Since then, Bullard has continued to document different aspects of environmental racism across sectors and nations, publishing 18 books and counting. He is currently writing his memoir. Even today, the legal theory and research protocols he and McKeever Bullard came up with in 1978 are still widely used and awareness is ever-growing. Environmental justice issues are no longer relegated to a small corner of sociology; they are studied in law, education, housing, urban planning, health and medicine, child development – “it’s in almost every discipline,” Bullard says, “and that means it is more powerful.”

That extends up to the highest levels of government, where President Joe Biden and Vice President Kamala Harris established a 26-member White House Environmental Justice Advisory Council. Bullard is one of the members, bringing his experience from serving on the council for former President Bill Clinton. He is delighted to see the council elevated from the Environmental Protection Agency to now advising the entire administration, from the U.S. Department of Energy to Health and Human Services.

Bullard has received many awards for his work, including the U.N. Champion of the Earth Lifetime Achievement Award in 2020. But never in his wildest dreams did he expect to receive a call saying the Houston Endowment would like to give $1.25 million to HBCU to establish an environmental justice center, named in his honor.
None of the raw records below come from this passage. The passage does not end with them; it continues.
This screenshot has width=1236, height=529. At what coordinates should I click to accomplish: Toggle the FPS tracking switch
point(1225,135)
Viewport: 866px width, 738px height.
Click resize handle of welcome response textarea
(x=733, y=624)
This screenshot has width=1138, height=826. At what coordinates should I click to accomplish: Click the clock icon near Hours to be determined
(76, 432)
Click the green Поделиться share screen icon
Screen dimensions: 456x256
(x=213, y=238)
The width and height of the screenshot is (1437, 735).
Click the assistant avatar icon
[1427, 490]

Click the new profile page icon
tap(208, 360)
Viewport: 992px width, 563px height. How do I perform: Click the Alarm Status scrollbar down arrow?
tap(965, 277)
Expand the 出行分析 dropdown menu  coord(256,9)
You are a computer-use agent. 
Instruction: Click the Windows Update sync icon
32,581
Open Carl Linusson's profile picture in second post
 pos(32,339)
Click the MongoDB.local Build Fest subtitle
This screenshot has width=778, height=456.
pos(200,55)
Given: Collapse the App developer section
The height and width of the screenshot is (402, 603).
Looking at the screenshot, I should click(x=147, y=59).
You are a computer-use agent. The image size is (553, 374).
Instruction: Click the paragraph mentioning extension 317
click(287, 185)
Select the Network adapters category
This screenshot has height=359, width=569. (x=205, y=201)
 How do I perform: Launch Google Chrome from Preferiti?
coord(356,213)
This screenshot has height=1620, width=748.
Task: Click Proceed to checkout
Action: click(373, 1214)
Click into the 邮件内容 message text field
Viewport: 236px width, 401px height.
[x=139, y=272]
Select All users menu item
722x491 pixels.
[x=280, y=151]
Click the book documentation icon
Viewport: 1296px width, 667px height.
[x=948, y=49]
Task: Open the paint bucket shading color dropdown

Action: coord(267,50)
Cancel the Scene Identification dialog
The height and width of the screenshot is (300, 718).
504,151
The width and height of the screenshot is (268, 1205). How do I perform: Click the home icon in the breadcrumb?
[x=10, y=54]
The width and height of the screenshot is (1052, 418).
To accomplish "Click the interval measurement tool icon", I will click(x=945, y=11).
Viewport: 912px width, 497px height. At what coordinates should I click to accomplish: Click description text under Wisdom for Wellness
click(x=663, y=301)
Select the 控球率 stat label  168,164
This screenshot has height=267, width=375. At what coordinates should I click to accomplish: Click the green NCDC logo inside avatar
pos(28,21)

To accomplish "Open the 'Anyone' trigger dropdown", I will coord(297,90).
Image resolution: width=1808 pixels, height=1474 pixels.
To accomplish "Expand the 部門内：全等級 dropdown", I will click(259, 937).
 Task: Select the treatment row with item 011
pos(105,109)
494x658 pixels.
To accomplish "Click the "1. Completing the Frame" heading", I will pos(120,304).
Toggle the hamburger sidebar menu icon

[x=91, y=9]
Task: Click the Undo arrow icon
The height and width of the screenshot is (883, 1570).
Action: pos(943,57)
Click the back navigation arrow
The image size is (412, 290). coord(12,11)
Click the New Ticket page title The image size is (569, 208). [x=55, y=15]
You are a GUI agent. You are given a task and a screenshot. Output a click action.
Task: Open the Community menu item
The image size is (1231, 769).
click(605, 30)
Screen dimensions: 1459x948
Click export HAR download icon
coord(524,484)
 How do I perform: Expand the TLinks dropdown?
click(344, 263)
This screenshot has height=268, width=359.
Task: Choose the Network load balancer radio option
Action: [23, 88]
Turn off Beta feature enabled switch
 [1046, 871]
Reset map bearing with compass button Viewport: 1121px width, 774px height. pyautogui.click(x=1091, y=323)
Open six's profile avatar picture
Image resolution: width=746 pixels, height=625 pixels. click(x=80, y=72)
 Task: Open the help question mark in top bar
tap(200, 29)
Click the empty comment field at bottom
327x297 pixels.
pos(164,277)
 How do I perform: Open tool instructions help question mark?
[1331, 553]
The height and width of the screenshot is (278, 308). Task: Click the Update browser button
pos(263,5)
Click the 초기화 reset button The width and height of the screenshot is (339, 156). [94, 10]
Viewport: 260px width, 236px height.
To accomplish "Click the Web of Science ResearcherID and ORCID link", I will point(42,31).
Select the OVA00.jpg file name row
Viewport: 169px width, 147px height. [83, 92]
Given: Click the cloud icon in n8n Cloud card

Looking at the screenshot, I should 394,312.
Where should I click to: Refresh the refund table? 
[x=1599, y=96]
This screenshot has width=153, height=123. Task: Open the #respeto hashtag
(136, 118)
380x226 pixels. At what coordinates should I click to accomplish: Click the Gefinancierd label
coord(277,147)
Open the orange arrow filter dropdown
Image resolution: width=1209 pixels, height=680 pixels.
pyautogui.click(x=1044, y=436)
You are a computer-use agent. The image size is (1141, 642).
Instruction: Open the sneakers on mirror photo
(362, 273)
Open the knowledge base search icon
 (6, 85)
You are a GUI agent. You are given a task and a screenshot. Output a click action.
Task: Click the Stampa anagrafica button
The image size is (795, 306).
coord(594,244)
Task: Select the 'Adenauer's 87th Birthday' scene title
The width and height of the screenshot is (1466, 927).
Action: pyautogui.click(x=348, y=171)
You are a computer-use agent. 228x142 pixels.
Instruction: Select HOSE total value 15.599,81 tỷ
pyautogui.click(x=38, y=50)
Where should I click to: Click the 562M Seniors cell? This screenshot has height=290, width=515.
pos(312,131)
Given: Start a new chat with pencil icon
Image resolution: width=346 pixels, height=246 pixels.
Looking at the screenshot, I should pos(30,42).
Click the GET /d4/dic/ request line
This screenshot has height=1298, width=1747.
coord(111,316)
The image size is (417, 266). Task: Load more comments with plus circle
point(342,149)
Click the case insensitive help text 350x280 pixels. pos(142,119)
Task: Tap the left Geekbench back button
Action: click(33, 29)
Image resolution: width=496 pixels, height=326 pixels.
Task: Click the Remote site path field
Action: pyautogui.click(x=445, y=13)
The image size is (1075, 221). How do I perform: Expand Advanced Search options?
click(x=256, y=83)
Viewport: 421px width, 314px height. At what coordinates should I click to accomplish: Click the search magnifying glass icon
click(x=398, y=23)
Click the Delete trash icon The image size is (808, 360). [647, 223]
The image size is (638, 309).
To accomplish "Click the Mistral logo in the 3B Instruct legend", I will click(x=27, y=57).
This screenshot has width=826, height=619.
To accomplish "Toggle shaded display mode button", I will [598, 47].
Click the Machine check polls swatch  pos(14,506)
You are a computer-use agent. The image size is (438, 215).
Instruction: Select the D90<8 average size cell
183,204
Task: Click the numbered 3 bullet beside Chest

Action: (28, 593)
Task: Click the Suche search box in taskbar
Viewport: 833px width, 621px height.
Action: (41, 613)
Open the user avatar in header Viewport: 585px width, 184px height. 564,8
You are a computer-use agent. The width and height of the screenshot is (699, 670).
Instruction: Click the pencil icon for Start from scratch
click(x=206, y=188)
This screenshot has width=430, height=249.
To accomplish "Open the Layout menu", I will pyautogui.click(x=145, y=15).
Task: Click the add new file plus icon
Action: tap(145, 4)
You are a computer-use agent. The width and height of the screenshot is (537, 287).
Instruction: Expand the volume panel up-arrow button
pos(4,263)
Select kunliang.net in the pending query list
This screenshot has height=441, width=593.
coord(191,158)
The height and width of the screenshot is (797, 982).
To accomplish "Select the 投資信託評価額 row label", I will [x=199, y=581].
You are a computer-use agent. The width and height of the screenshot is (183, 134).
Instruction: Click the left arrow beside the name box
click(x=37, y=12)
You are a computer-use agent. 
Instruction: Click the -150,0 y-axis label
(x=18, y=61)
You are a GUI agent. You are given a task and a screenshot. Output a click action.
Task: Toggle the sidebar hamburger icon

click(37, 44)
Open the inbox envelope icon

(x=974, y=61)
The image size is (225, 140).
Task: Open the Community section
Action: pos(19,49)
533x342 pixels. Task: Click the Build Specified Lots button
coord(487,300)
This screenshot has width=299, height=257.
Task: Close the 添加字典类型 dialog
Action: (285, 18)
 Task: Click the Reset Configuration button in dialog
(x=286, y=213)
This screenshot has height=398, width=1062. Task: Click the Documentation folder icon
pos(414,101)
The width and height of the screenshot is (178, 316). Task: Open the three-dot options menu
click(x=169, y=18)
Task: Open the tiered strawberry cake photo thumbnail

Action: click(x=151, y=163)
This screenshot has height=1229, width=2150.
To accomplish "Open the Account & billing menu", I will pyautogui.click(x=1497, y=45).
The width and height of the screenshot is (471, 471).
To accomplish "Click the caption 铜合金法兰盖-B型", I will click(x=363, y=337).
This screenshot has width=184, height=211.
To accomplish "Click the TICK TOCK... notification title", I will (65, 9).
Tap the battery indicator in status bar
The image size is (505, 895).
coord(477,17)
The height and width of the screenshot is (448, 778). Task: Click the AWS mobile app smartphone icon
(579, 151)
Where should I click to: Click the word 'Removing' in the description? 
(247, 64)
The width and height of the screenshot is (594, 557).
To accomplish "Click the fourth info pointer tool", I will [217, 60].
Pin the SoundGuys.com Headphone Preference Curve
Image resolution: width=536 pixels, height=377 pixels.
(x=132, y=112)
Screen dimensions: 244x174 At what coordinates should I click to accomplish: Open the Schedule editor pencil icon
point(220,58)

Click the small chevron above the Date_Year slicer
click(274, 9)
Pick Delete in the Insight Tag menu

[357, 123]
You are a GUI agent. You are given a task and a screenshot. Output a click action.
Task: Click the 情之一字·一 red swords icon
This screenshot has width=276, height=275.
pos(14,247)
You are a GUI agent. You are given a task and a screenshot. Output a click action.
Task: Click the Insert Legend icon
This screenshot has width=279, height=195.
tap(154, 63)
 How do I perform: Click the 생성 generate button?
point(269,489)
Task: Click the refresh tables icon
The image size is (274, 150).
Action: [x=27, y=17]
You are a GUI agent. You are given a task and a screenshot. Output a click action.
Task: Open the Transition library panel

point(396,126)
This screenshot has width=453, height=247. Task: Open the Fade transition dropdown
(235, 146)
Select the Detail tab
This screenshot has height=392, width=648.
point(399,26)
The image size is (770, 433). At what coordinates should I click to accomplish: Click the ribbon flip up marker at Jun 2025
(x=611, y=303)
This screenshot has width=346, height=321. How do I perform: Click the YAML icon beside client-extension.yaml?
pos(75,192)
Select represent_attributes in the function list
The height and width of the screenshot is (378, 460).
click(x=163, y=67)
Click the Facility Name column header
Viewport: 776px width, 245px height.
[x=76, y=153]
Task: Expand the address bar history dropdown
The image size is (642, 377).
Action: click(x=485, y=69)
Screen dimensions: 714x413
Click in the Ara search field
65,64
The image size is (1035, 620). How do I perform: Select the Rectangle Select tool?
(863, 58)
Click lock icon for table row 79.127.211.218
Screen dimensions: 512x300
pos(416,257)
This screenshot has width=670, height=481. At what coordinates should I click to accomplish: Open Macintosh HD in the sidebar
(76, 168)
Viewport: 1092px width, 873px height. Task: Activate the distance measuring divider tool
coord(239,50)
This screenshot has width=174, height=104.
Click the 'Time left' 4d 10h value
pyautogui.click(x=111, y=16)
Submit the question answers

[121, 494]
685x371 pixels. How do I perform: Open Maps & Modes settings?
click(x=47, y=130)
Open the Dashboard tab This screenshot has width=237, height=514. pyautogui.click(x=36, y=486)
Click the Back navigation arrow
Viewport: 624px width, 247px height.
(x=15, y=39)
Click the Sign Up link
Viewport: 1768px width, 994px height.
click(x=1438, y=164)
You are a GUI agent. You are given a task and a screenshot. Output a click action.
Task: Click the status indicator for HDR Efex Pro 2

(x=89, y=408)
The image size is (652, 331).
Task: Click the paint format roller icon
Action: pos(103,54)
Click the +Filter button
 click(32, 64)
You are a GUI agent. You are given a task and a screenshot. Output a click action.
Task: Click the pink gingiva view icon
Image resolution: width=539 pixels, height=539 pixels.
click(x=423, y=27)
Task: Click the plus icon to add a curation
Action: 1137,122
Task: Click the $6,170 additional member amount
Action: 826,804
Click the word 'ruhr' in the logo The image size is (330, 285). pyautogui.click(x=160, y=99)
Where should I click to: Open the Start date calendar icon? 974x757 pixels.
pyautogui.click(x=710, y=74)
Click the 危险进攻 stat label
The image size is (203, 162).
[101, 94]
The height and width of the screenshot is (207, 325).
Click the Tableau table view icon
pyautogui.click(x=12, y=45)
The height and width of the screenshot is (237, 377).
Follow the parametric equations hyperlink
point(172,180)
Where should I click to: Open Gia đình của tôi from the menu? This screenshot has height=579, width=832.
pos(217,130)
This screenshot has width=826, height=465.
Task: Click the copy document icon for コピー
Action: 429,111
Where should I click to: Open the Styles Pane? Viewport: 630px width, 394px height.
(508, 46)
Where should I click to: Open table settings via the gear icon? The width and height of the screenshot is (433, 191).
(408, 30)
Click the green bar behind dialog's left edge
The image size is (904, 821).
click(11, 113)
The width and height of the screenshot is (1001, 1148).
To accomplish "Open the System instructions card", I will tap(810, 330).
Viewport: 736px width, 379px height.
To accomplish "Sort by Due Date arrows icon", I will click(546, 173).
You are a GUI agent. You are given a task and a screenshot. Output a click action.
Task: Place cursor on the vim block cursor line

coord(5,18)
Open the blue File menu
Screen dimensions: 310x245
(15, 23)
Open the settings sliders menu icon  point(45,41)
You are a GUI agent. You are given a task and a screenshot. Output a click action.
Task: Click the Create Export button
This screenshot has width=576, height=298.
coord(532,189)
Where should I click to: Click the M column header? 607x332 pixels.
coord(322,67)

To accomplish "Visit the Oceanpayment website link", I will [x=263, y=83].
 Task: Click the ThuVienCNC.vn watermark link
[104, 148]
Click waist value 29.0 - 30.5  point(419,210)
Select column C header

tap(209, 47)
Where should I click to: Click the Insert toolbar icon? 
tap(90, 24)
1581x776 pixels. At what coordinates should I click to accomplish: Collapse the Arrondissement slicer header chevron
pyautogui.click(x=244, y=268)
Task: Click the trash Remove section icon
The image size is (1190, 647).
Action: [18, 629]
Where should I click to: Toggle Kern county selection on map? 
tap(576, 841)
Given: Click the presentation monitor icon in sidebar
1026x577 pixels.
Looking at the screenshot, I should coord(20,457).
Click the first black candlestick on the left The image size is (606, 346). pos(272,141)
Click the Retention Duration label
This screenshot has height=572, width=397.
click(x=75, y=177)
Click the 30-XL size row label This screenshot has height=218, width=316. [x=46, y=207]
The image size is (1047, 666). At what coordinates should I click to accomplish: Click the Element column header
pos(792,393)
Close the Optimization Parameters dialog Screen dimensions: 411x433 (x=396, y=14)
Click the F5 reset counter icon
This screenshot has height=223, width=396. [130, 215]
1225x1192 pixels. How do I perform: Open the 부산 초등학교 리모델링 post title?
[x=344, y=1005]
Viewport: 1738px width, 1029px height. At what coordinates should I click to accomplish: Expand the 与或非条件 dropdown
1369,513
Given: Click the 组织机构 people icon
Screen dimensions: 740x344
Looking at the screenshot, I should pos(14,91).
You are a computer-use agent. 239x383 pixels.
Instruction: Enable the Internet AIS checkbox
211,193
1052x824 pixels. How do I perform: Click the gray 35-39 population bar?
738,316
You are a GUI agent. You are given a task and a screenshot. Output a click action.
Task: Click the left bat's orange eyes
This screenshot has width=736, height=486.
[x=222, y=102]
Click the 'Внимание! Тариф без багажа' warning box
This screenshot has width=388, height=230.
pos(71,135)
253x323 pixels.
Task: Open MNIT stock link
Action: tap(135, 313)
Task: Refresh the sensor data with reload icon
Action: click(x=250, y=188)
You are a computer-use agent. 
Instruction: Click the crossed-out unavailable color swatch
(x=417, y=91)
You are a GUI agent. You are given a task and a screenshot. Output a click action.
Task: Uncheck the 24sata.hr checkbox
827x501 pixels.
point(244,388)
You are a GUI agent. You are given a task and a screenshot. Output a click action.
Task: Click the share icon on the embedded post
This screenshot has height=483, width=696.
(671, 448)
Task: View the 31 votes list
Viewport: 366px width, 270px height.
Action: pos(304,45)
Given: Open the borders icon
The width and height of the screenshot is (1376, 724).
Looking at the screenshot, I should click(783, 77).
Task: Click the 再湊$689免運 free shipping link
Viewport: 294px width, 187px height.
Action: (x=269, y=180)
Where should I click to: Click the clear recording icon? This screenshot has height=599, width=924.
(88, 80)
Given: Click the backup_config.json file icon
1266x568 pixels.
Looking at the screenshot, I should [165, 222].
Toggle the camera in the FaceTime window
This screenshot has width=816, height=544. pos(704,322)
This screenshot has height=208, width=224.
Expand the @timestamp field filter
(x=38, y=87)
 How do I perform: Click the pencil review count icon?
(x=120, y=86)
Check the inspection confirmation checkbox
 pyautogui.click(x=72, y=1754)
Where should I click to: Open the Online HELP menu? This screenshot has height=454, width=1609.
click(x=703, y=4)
“That was not a movie, that was not a dream, it actually happened,” Bullard says in amazement. He plans to continue to fundraise and endow the Robert D. Bullard Center for Environmental and Climate Justice (CECJ), to ensure a long future serving as a resource for the most vulnerable communities.

He encourages AAAS Members to contribute their expertise and help identify research gaps and champion scientific facts. Of course, even now, he cautions, all the evidence and data in the world isn’t always enough to convince policymakers and officials. But Bullard is pleased to see how the civil rights and environmental movements have finally converged into a massive groundswell, making these facts and issues impossible to ignore.

“That’s why I say these are exciting times,” Bullard says. “The level of commitment to make transformative change is there; not just baby steps, but giant transformative steps that can turn this country around when it comes to the arc towards justice.”